From Wikipedia, the free encyclopedia

Radiosurgery is a medical procedure which allows non-invasive brain surgery, i.e., without actually opening the skull, by means of directed beams of ionizing radiation. It is a relatively recent technique (1951), which is used to destroy, by means of a precise dosage of radiation, intracranial tumors and other lesions that could be otherwise inaccessible or inadequate for open surgery. There are many nervous diseases for which conventional surgical treatment is difficult or has many deleterious consequences for the patient, due to arteries, nerves, and other vital structures being damaged.

Contents

[edit] Definition and applications

Doctors make use of highly sophisticated, highly precise and complex instruments, such as stereotactic devices, linear accelerators, computers and laser beams. In the last 20 years, radiosurgery has been used as a first approach, by exclusion or failure of other techniques or as supplements to them, such as other kinds of brain surgery, chemotherapy and radiotherapy. The highly precise irradiation of targets within the brain is planned by the surgeon and medical physicist with basis on images, such as computed tomography (CT), magnetic resonance imaging (MRI), and angiography of the brain. The radiation is applied from an external source, under precise mechanical orientation by a specialized apparatus. Multiple beams are directed (collimated) and centered at the intracranial lesion to be treated. In this way, healthy tissues around the target are preserved.

Patients can be treated within one day of hospital stay, or even as outpatients. By comparison, the average hospital stay for a craniotomy (conventional neurosurgery, requiring the opening of the skull) is about 15 days. Radiosurgery costs about the same as a conventional surgery, but it avoids mortality, pain and post-surgical complications, such as hemorrhage and infection. The period of recovery is minimal, and in the day following the treatment the patient may return to his or her normal life style, without any discomfort. Thus, the community gains many socio-economical benefits. The major disadvantage of radiosurgery in relation to open surgery (craniotomy) is the duration of time required to achieve the desired effects, while its non-invasive character is perhaps its major advantage.

[edit] History

Radiosurgery started with Dr. Lars Leksell from the Karolinska Institute of Stockholm, Sweden, in 1949, in a joint development with Bjorn Larsson, a radiobiologist from Uppsala University. Leksell initially used protons from a cyclotron to irradiate brain tumor lesions.

In 1968, they developed the "gamma knife", a new device exclusively for radiosurgery, which consisted of radioactive sources of Cobalt-60 placed in a kind of helmet with central channels for irradiation, using gamma rays. In the last version of this device, 201 sources of radioactive cobalt direct gamma radiation to the center of a helmet, where the patient's head is inserted.


In order to achieve a high degree of precision, the patient's head is placed on a rigid frame of reference called a stereotactic frame that is inserted into a metal helmet. The device utilizes a coordinate system for each structure of the brain. By consulting a published cranial 'atlas', the surgeon knows the precise point of gamma ray convergance.

Nowadays, 'gamma-knife' surgery is practiced across four continents for stereotactic neurosurgery as a relatively safe and selective method to irradiate tumors and arteriovenous malformations of the brain.

LINAC is another type of radiosurgery which has enjoyed great dissemination in neurosurgury. It was introduced by Betti and Colombo in the mid 1980's and utilizes a linear accelerator. High energy, narrowly focused beams of x-rays are employed.

(Records from a data collection)
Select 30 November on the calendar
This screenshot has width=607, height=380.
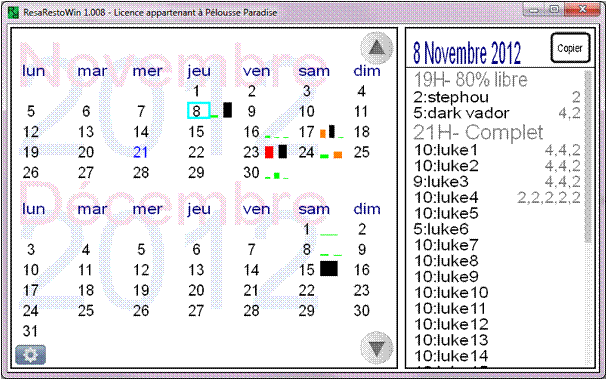pyautogui.click(x=251, y=173)
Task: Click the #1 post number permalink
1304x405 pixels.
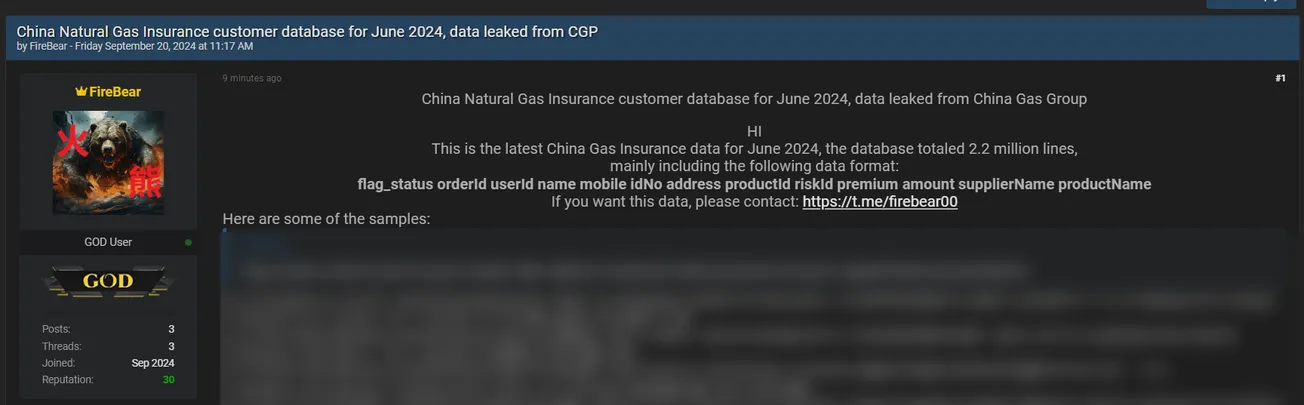Action: [x=1280, y=78]
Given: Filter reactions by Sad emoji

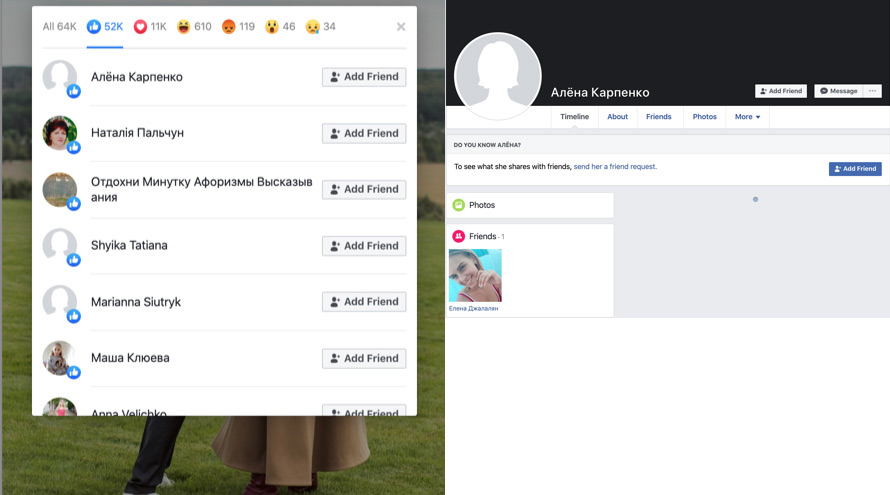Looking at the screenshot, I should [x=320, y=27].
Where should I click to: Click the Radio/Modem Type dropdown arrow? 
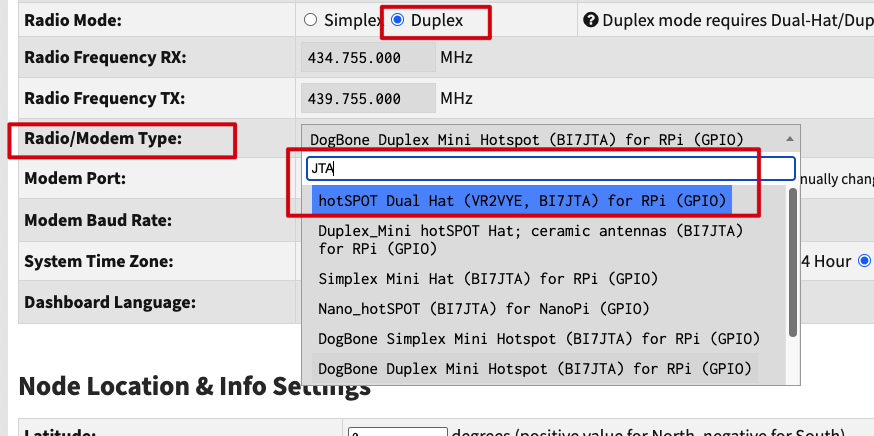(x=791, y=139)

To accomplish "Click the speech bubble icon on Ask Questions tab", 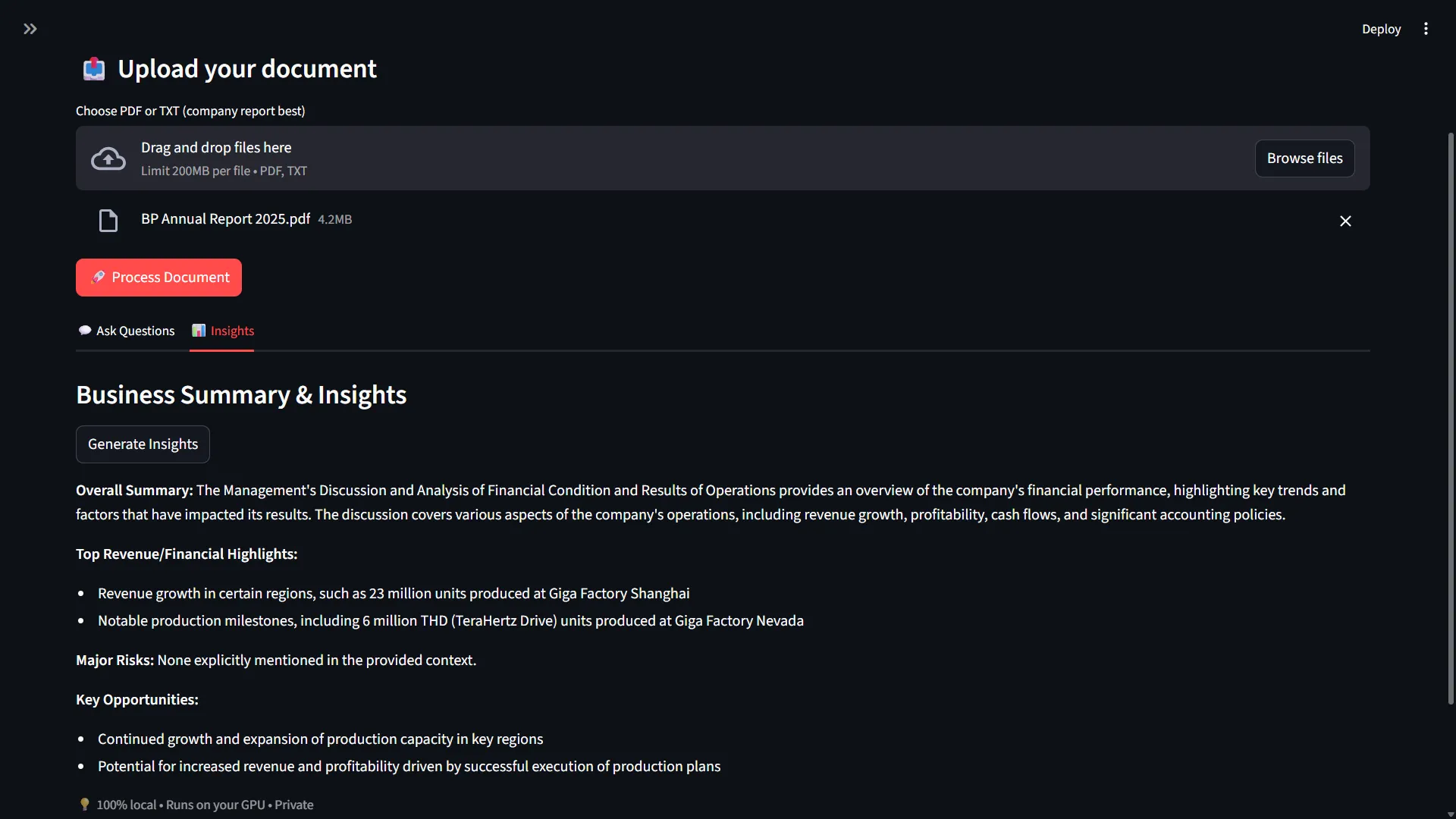I will 85,331.
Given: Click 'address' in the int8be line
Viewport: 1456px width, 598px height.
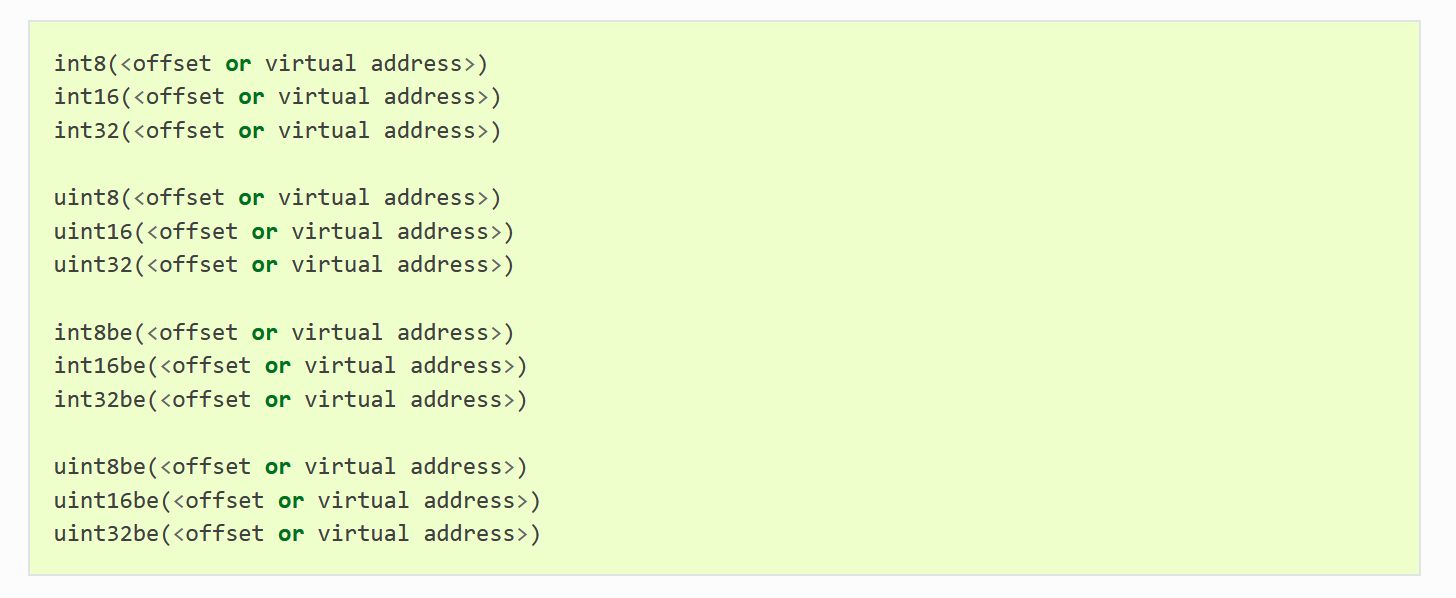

TASK LIST:
(1) Set down the passage of the radiosurgery excerpt above from "LINAC is another" up to and including "x-rays are employed.".
(2) Summarize the radiosurgery excerpt above in two sentences.

PROBLEM SOLUTIONS:
(1)
LINAC is another type of radiosurgery which has enjoyed great dissemination in neurosurgury. It was introduced by Betti and Colombo in the mid 1980's and utilizes a linear accelerator. High energy, narrowly focused beams of x-rays are employed.

(2) Radiosurgery is a non-invasive procedure that uses precisely directed beams of ionizing radiation to destroy intracranial tumors and other lesions without opening the skull, preserving the healthy tissue around the target. It began with Lars Leksell and Bjorn Larsson, who developed the gamma knife in 1968, and another type, LINAC, which uses a linear accelerator, was introduced by Betti and Colombo in the mid 1980's.